Edouard II
La qualité et la maîtrise du jeu théâtral conçu par Cédric Gourmelon équilibrent en finesse comique et tragique et actualisent la naïveté à la fois insolente et touchante de la pièce élisabéthaine de Christopher Marlowe.
Une sorte d’auto-dérision qui résonne dans notre époque
Les personnages sont moins complexes et profonds que chez Shakespeare, l’intrigue est un peu boiteuse, mais le metteur en scène transcende ces faiblesses par la qualité et la maîtrise du jeu théâtral, qui justement n’hésite pas à mettre en lumière et exploiter la naïveté à la fois insolente et touchante de la pièce. Le jeu des comédiens et la mise en scène laissent voir une sorte d’auto-dérision très drôle qui résonne complètement dans notre époque, et l’interprétation du roi, personnage central et omniprésent, oscille avec un parfait équilibre entre incarnation et subtile distanciation. La pièce évite ainsi la bouffonnerie et la grandiloquence qui auraient affaibli le propos, et parvient à combiner en finesse le comique plutôt sulfureux et subversif, lié à l’irrépressible force de l’amour du roi homosexuel, et le tragique de ce roi que l’on sait condamné tant il est inadapté à sa fonction. Régulièrement les personnages s’avancent et font face au public, dans une solennité théâtrale qui permet de mettre les enjeux humains et politiques au cœur de la représentation. Au fil de la progression de l’intrigue, la pièce évolue d’une tragi-comédie à une réelle tragédie où la douleur et le martyr du roi lui confèrent une dimension suprême. La naïveté et la légèreté cèdent la place à la lucidité et la souffrance, et à une solitude absolue face à la mort.
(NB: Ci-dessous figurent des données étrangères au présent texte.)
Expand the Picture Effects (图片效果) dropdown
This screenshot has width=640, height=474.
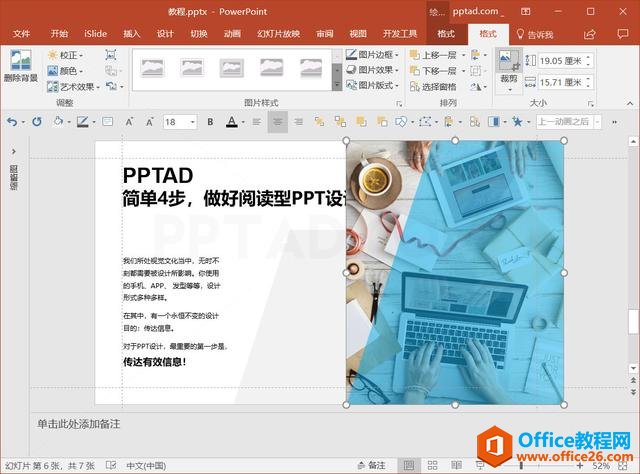[370, 70]
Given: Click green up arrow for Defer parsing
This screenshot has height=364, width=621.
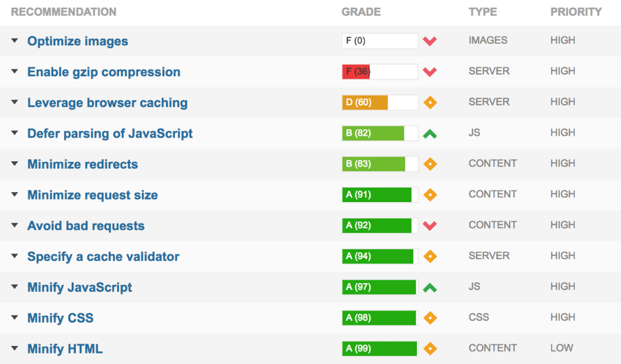Looking at the screenshot, I should tap(430, 134).
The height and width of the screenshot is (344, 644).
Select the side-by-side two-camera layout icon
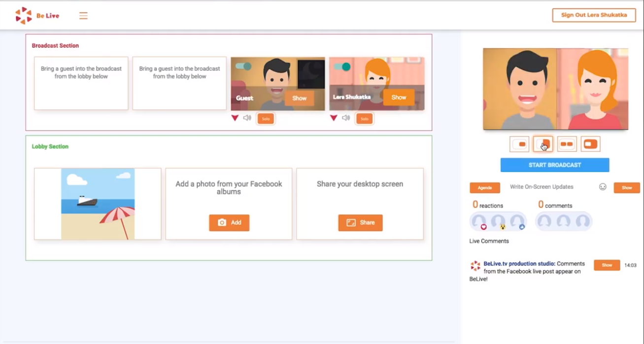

La remarquable conception des lumières, des costumes et de la scénographie concourt à faire de cette mise en scène une très belle réussite, où le plateau, simplement habité de quelques accessoires et parfois de musiques actuelles (Klaus Nomi…), devient, grâce à une direction d’acteurs précise et rigoureuse, une zone de tension riche de sens.
Agnès Santi
Edouard II de Christopher Marlowe, traduction André Markowicz, mise en scène, scénographie et lumière Cédric Gourmelon, du 5 au 31 janvier du lundi au samedi à 19h30, dimanche à 15h30, relâche le jeudi, au Théâtre Paris-Villette, 75019 Paris. Tél : 01 40 03 72 23. Spectacle vu au théâtre de Brétigny-sur-Orge.